**Problem to work on**
Return exactly the lines below, starting with the one that has "[Güvenlik kodunu yeniden giriniz.] (9, 2249)" and going on through the one that has "Посмотреть на карте (1329, 866)".

=== Section Start ===

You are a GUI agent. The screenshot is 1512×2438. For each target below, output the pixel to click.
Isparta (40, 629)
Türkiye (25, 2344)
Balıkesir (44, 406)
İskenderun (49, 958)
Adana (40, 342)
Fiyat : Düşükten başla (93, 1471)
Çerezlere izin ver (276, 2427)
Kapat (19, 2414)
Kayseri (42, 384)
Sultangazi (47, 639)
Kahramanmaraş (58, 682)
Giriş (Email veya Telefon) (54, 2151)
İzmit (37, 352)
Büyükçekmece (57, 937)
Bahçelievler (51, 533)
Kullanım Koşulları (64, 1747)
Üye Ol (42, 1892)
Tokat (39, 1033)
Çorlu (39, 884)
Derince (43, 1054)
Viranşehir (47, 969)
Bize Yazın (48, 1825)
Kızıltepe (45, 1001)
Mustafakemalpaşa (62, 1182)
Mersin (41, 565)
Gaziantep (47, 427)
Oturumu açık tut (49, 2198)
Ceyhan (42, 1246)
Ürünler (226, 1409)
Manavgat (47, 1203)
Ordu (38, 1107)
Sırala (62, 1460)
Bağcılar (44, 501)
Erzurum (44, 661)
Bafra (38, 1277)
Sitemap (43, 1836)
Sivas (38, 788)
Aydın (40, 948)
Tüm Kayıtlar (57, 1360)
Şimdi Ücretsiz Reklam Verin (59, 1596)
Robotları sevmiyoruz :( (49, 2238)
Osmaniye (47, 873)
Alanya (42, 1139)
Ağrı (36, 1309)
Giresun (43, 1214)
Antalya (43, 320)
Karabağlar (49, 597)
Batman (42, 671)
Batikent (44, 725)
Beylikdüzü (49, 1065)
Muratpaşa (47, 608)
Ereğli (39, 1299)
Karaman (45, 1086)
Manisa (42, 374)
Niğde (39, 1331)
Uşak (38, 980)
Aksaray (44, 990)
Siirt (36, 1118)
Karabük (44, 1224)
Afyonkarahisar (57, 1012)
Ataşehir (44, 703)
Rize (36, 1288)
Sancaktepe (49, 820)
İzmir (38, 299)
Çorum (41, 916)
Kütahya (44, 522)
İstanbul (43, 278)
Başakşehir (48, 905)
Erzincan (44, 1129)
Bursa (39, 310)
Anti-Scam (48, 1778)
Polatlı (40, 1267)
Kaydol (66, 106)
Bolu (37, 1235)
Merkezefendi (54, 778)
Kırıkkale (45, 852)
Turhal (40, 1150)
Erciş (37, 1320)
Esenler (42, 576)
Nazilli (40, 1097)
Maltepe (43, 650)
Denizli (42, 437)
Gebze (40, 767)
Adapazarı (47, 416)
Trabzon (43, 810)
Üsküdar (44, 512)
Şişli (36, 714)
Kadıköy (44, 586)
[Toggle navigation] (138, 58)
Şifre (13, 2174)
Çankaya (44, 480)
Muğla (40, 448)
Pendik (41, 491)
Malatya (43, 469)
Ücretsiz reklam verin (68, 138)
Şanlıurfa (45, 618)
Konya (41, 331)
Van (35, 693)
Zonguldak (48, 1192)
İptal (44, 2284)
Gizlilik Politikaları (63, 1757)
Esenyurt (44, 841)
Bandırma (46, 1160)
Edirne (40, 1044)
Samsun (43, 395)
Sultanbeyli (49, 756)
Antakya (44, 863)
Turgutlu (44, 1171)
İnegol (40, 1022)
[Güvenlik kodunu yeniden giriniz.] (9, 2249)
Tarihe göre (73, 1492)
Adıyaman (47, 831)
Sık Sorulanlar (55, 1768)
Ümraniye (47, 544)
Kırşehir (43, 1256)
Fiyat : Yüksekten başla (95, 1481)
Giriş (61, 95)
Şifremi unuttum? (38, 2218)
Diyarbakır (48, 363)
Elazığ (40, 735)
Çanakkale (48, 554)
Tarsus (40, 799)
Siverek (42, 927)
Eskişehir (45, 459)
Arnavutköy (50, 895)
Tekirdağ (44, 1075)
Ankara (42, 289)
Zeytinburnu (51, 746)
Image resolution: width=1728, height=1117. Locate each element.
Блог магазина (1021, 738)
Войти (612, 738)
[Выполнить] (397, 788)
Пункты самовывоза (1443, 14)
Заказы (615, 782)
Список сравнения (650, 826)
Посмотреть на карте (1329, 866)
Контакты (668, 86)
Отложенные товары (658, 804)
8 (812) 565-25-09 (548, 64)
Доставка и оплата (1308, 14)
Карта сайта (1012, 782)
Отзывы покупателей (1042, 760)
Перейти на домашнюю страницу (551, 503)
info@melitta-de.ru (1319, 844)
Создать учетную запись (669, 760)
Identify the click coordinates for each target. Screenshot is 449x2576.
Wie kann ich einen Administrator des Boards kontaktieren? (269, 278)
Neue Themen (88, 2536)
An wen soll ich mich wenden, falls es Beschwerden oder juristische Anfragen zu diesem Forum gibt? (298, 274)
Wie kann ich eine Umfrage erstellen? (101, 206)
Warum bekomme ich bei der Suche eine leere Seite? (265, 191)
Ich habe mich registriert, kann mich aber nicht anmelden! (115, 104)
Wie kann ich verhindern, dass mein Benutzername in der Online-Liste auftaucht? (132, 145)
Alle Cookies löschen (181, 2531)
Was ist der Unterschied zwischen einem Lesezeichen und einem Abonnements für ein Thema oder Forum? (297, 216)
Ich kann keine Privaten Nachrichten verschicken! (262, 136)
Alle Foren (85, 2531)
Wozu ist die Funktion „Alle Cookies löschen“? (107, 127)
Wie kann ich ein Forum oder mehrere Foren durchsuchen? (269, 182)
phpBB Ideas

=== Section End ===

**Written answer**
[Güvenlik kodunu yeniden giriniz.] (9, 2249)
Tarihe göre (73, 1492)
Adıyaman (47, 831)
Sık Sorulanlar (55, 1768)
Ümraniye (47, 544)
Kırşehir (43, 1256)
Fiyat : Yüksekten başla (95, 1481)
Giriş (61, 95)
Şifremi unuttum? (38, 2218)
Diyarbakır (48, 363)
Elazığ (40, 735)
Çanakkale (48, 554)
Tarsus (40, 799)
Siverek (42, 927)
Eskişehir (45, 459)
Arnavutköy (50, 895)
Tekirdağ (44, 1075)
Ankara (42, 289)
Zeytinburnu (51, 746)
Image resolution: width=1728, height=1117. Locate each element.
Блог магазина (1021, 738)
Войти (612, 738)
[Выполнить] (397, 788)
Пункты самовывоза (1443, 14)
Заказы (615, 782)
Список сравнения (650, 826)
Посмотреть на карте (1329, 866)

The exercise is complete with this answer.